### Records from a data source
###
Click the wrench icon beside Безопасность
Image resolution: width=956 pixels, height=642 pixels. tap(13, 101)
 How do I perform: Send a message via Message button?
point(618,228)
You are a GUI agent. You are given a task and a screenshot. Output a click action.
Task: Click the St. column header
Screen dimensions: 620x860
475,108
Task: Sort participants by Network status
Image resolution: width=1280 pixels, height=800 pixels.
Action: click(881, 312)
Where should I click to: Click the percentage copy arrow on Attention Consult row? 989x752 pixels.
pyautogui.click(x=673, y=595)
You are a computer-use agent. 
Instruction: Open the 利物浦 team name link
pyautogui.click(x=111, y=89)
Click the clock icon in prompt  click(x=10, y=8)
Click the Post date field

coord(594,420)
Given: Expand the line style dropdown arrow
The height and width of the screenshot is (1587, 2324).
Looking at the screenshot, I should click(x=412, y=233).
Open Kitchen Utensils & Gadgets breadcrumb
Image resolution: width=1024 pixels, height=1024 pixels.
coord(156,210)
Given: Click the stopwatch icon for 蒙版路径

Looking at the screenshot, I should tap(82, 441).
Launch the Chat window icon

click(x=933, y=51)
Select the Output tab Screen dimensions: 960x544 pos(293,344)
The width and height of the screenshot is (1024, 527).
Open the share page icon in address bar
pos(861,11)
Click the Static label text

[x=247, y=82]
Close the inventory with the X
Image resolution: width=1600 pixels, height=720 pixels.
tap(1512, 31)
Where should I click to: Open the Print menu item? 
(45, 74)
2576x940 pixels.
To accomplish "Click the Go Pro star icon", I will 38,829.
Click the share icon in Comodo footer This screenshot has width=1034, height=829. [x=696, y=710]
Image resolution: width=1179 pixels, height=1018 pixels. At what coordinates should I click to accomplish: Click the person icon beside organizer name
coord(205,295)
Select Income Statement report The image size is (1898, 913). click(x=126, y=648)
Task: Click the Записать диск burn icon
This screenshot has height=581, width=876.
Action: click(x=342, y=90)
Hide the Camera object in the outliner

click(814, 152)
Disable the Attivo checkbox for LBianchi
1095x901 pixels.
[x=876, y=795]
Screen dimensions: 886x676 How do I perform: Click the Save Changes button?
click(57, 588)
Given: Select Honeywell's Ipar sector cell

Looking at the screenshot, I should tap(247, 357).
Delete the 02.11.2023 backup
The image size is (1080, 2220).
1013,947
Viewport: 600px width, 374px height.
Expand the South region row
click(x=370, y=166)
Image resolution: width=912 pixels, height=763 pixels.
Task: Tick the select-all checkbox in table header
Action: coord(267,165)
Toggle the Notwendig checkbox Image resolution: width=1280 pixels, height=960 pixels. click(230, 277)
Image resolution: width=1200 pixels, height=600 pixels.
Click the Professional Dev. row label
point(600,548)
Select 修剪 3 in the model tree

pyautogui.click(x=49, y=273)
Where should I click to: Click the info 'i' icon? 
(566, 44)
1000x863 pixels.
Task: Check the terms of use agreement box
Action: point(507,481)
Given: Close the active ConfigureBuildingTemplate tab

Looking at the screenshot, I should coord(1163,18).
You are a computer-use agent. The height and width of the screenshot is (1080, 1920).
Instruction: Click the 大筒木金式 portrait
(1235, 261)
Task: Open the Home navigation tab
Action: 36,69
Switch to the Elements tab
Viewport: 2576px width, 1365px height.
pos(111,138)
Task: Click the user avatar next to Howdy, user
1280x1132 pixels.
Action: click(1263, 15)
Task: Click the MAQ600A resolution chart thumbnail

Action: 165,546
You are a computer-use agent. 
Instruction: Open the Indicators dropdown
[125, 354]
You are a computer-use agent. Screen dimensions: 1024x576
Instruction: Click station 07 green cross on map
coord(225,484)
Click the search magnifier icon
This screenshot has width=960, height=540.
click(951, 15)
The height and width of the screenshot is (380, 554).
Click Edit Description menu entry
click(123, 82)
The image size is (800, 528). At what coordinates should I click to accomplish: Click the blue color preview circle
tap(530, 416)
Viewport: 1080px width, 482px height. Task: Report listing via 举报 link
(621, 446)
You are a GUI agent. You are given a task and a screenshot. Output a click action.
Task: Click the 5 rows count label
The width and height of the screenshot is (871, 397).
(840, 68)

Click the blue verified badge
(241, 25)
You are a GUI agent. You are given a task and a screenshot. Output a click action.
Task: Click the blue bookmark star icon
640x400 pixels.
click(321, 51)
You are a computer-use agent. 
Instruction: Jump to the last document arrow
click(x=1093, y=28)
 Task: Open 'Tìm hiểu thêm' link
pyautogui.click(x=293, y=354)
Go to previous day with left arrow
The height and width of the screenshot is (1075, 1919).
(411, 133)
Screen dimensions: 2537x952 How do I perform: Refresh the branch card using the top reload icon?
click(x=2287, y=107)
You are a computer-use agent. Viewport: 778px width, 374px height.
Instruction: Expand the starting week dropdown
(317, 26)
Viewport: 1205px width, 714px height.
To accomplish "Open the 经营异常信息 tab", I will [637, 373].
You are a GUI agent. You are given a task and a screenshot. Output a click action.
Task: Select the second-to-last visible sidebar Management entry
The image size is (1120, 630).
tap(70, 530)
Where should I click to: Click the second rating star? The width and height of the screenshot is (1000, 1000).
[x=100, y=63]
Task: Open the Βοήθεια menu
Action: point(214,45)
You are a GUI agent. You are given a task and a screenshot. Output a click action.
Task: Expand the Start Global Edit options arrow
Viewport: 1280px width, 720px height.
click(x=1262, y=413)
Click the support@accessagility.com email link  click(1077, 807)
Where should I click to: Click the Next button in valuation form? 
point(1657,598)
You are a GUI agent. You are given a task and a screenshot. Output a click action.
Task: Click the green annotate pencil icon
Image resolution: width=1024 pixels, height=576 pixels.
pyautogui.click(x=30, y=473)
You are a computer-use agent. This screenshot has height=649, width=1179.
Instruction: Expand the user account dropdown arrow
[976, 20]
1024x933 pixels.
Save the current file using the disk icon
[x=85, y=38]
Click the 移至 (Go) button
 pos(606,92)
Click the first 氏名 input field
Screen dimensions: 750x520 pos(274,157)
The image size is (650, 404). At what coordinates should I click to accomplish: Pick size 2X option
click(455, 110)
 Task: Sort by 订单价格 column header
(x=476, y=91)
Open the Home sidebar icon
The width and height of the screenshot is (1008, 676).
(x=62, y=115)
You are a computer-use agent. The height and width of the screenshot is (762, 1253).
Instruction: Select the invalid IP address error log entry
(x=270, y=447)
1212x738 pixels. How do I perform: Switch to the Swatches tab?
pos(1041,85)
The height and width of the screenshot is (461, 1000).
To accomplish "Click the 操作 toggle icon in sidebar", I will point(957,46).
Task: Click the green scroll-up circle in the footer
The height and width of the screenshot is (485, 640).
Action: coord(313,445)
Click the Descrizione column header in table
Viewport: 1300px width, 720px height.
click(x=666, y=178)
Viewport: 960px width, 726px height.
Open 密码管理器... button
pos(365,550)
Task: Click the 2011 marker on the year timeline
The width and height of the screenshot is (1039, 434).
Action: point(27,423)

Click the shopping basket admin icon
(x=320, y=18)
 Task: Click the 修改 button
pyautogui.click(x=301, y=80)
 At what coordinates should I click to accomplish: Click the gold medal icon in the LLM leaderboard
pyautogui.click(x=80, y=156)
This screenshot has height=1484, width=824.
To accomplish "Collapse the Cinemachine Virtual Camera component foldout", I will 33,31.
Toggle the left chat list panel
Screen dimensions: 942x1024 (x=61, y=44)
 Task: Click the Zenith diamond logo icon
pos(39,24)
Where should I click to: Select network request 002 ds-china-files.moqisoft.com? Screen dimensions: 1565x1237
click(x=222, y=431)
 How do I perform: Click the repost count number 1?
###
### Task prompt
Repeat every entry word for word.

### Task output
Click the wrench icon beside Безопасность
Image resolution: width=956 pixels, height=642 pixels. tap(13, 101)
 How do I perform: Send a message via Message button?
point(618,228)
You are a GUI agent. You are given a task and a screenshot. Output a click action.
Task: Click the St. column header
Screen dimensions: 620x860
475,108
Task: Sort participants by Network status
Image resolution: width=1280 pixels, height=800 pixels.
Action: click(881, 312)
Where should I click to: Click the percentage copy arrow on Attention Consult row? 989x752 pixels.
pyautogui.click(x=673, y=595)
You are a computer-use agent. 
Instruction: Open the 利物浦 team name link
pyautogui.click(x=111, y=89)
Click the clock icon in prompt  click(x=10, y=8)
Click the Post date field

coord(594,420)
Given: Expand the line style dropdown arrow
The height and width of the screenshot is (1587, 2324).
Looking at the screenshot, I should click(x=412, y=233).
Open Kitchen Utensils & Gadgets breadcrumb
Image resolution: width=1024 pixels, height=1024 pixels.
coord(156,210)
Given: Click the stopwatch icon for 蒙版路径

Looking at the screenshot, I should tap(82, 441).
Launch the Chat window icon

click(x=933, y=51)
Select the Output tab Screen dimensions: 960x544 pos(293,344)
The width and height of the screenshot is (1024, 527).
Open the share page icon in address bar
pos(861,11)
Click the Static label text

[x=247, y=82]
Close the inventory with the X
Image resolution: width=1600 pixels, height=720 pixels.
tap(1512, 31)
Where should I click to: Open the Print menu item? 
(45, 74)
2576x940 pixels.
To accomplish "Click the Go Pro star icon", I will 38,829.
Click the share icon in Comodo footer This screenshot has width=1034, height=829. [x=696, y=710]
Image resolution: width=1179 pixels, height=1018 pixels. At what coordinates should I click to accomplish: Click the person icon beside organizer name
coord(205,295)
Select Income Statement report The image size is (1898, 913). click(x=126, y=648)
Task: Click the Записать диск burn icon
This screenshot has height=581, width=876.
Action: click(x=342, y=90)
Hide the Camera object in the outliner

click(814, 152)
Disable the Attivo checkbox for LBianchi
1095x901 pixels.
[x=876, y=795]
Screen dimensions: 886x676 How do I perform: Click the Save Changes button?
click(57, 588)
Given: Select Honeywell's Ipar sector cell

Looking at the screenshot, I should tap(247, 357).
Delete the 02.11.2023 backup
The image size is (1080, 2220).
1013,947
Viewport: 600px width, 374px height.
Expand the South region row
click(x=370, y=166)
Image resolution: width=912 pixels, height=763 pixels.
Task: Tick the select-all checkbox in table header
Action: coord(267,165)
Toggle the Notwendig checkbox Image resolution: width=1280 pixels, height=960 pixels. click(230, 277)
Image resolution: width=1200 pixels, height=600 pixels.
Click the Professional Dev. row label
point(600,548)
Select 修剪 3 in the model tree

pyautogui.click(x=49, y=273)
Where should I click to: Click the info 'i' icon? 
(566, 44)
1000x863 pixels.
Task: Check the terms of use agreement box
Action: point(507,481)
Given: Close the active ConfigureBuildingTemplate tab

Looking at the screenshot, I should coord(1163,18).
You are a computer-use agent. The height and width of the screenshot is (1080, 1920).
Instruction: Click the 大筒木金式 portrait
(1235, 261)
Task: Open the Home navigation tab
Action: 36,69
Switch to the Elements tab
Viewport: 2576px width, 1365px height.
pos(111,138)
Task: Click the user avatar next to Howdy, user
1280x1132 pixels.
Action: click(1263, 15)
Task: Click the MAQ600A resolution chart thumbnail

Action: 165,546
You are a computer-use agent. 
Instruction: Open the Indicators dropdown
[125, 354]
You are a computer-use agent. Screen dimensions: 1024x576
Instruction: Click station 07 green cross on map
coord(225,484)
Click the search magnifier icon
This screenshot has width=960, height=540.
click(951, 15)
The height and width of the screenshot is (380, 554).
Click Edit Description menu entry
click(123, 82)
The image size is (800, 528). At what coordinates should I click to accomplish: Click the blue color preview circle
tap(530, 416)
Viewport: 1080px width, 482px height. Task: Report listing via 举报 link
(621, 446)
You are a GUI agent. You are given a task and a screenshot. Output a click action.
Task: Click the 5 rows count label
The width and height of the screenshot is (871, 397).
(840, 68)

Click the blue verified badge
(241, 25)
You are a GUI agent. You are given a task and a screenshot. Output a click action.
Task: Click the blue bookmark star icon
640x400 pixels.
click(321, 51)
You are a computer-use agent. 
Instruction: Jump to the last document arrow
click(x=1093, y=28)
 Task: Open 'Tìm hiểu thêm' link
pyautogui.click(x=293, y=354)
Go to previous day with left arrow
The height and width of the screenshot is (1075, 1919).
(411, 133)
Screen dimensions: 2537x952 How do I perform: Refresh the branch card using the top reload icon?
click(x=2287, y=107)
You are a computer-use agent. Viewport: 778px width, 374px height.
Instruction: Expand the starting week dropdown
(317, 26)
Viewport: 1205px width, 714px height.
To accomplish "Open the 经营异常信息 tab", I will [637, 373].
You are a GUI agent. You are given a task and a screenshot. Output a click action.
Task: Select the second-to-last visible sidebar Management entry
The image size is (1120, 630).
tap(70, 530)
Where should I click to: Click the second rating star? The width and height of the screenshot is (1000, 1000).
[x=100, y=63]
Task: Open the Βοήθεια menu
Action: point(214,45)
You are a GUI agent. You are given a task and a screenshot. Output a click action.
Task: Expand the Start Global Edit options arrow
Viewport: 1280px width, 720px height.
click(x=1262, y=413)
Click the support@accessagility.com email link  click(1077, 807)
Where should I click to: Click the Next button in valuation form? 
point(1657,598)
You are a GUI agent. You are given a task and a screenshot. Output a click action.
Task: Click the green annotate pencil icon
Image resolution: width=1024 pixels, height=576 pixels.
pyautogui.click(x=30, y=473)
You are a computer-use agent. This screenshot has height=649, width=1179.
Instruction: Expand the user account dropdown arrow
[976, 20]
1024x933 pixels.
Save the current file using the disk icon
[x=85, y=38]
Click the 移至 (Go) button
 pos(606,92)
Click the first 氏名 input field
Screen dimensions: 750x520 pos(274,157)
The image size is (650, 404). At what coordinates should I click to accomplish: Pick size 2X option
click(455, 110)
 Task: Sort by 订单价格 column header
(x=476, y=91)
Open the Home sidebar icon
The width and height of the screenshot is (1008, 676).
(x=62, y=115)
You are a computer-use agent. The height and width of the screenshot is (762, 1253).
Instruction: Select the invalid IP address error log entry
(x=270, y=447)
1212x738 pixels. How do I perform: Switch to the Swatches tab?
pos(1041,85)
The height and width of the screenshot is (461, 1000).
To accomplish "Click the 操作 toggle icon in sidebar", I will point(957,46).
Task: Click the green scroll-up circle in the footer
The height and width of the screenshot is (485, 640).
Action: coord(313,445)
Click the Descrizione column header in table
Viewport: 1300px width, 720px height.
click(x=666, y=178)
Viewport: 960px width, 726px height.
Open 密码管理器... button
pos(365,550)
Task: Click the 2011 marker on the year timeline
The width and height of the screenshot is (1039, 434).
Action: point(27,423)

Click the shopping basket admin icon
(x=320, y=18)
 Task: Click the 修改 button
pyautogui.click(x=301, y=80)
 At what coordinates should I click to accomplish: Click the gold medal icon in the LLM leaderboard
pyautogui.click(x=80, y=156)
This screenshot has height=1484, width=824.
To accomplish "Collapse the Cinemachine Virtual Camera component foldout", I will 33,31.
Toggle the left chat list panel
Screen dimensions: 942x1024 (x=61, y=44)
 Task: Click the Zenith diamond logo icon
pos(39,24)
Where should I click to: Select network request 002 ds-china-files.moqisoft.com? Screen dimensions: 1565x1237
click(x=222, y=431)
 How do I perform: Click the repost count number 1?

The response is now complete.